At the end of last year I did a post about Shanghai in popular culture and how any reference to old Shanghai was a way of indicating extreme dodginess in a character in a novel or on TV. The classic example, which continues regularly, is, of course, that old tart Wallis Simpson and her Shanghai days (all that talk of the “Shanghai Grip” etc etc) but others abound, often in fiction, as a way of indicating suspicion and a bad and/or murky past. Last year ITV’s Marple changed an Agatha Christie Plot (Why Didn’t They Ask Evans?) to include a suspect having a dodgy Shanghai past while the author Elizabeth Wilson has done it twice now – once for a man and once for a woman, both with dodgy Shanghai pasts (in her novels War Damage and The Girl in Berlin respectively).
But it seems this tendency to use Shanghai to indicate previous dodginess goes back much further. Recently I have had (the very pleasurable) occasion to reread W. Somerset Maugham’s series of World War One spy stories Ashenden: Or the British Agent – superb stuff published in 1928 and based on Maugham’s own experiences during WW1 in Switzerland as an agent of British Intelligence. It’s basically the book that everyone who writes great spy books ever since has cited – Ambler, Le Carre, Furst…
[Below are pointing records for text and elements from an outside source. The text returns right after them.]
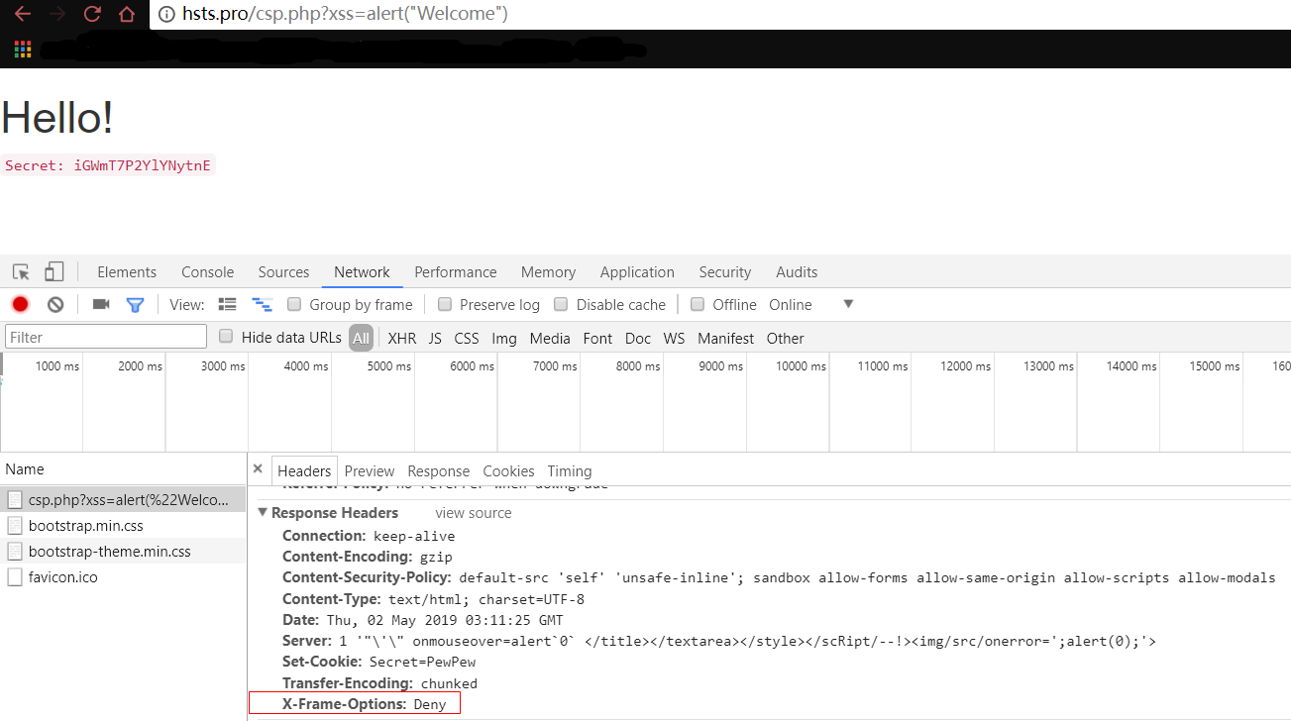Image resolution: width=1291 pixels, height=721 pixels.
Task: Tick the Hide data URLs checkbox
Action: [x=226, y=337]
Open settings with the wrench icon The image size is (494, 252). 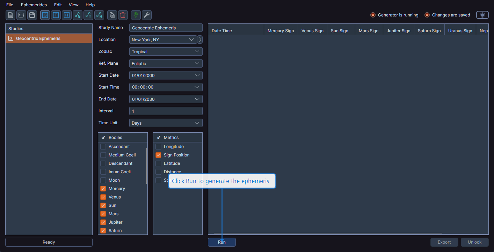[146, 15]
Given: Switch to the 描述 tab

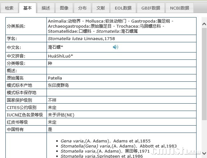Looking at the screenshot, I should coord(46,8).
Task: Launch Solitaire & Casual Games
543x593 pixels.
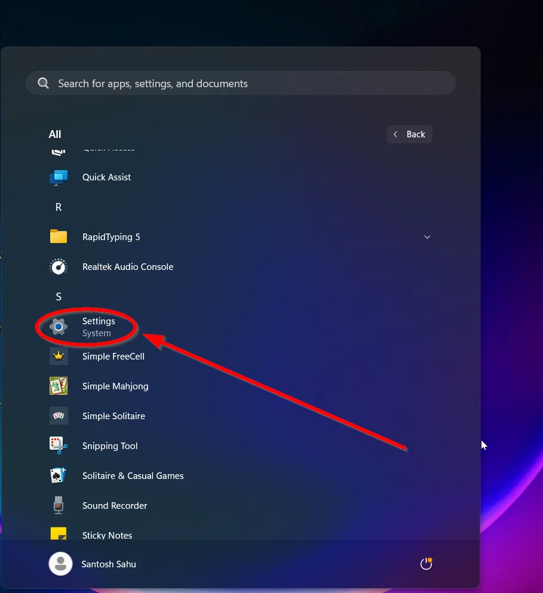Action: (133, 475)
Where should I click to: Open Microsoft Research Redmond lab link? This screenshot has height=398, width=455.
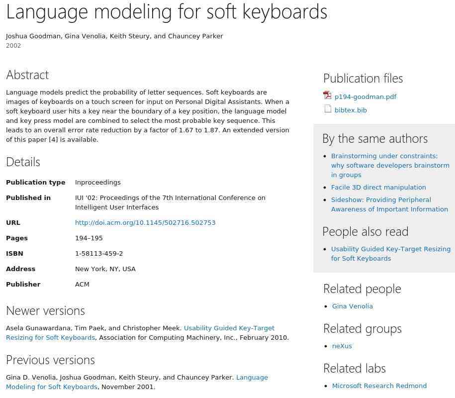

In one story our hero Ashenden is sent to unmask a British subject spying for the Germans!! Maugham lists the villainous past offenses of the man – one Grantley Caypor – to let you know how thoroughly bad he is and that condemn him as a thorough cad:
1) born in Birmingham;
2) married a German woman;
3) became a journalist;
4) went to Shanghai where, “he got into trouble for attempting to get money on false pretenses and was sentenced to a short term of imprisonment.”;
5) and so naturally, with all those blots on his past he became a traitor and a spy for the German High Command while Our Boys fought gallantly in the trenches of France!!
Oh yes, Shanghai’s dodgy foreigners are not a new phenomenon!!